[Study material — start]
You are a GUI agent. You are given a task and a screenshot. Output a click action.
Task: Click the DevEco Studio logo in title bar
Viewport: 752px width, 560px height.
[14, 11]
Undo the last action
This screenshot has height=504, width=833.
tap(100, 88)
[Study material — finish]
__Required work__: In full and without edits, repeat the listing above.

__Output__:
You are a GUI agent. You are given a task and a screenshot. Output a click action.
Task: Click the DevEco Studio logo in title bar
Viewport: 752px width, 560px height.
[14, 11]
Undo the last action
This screenshot has height=504, width=833.
tap(100, 88)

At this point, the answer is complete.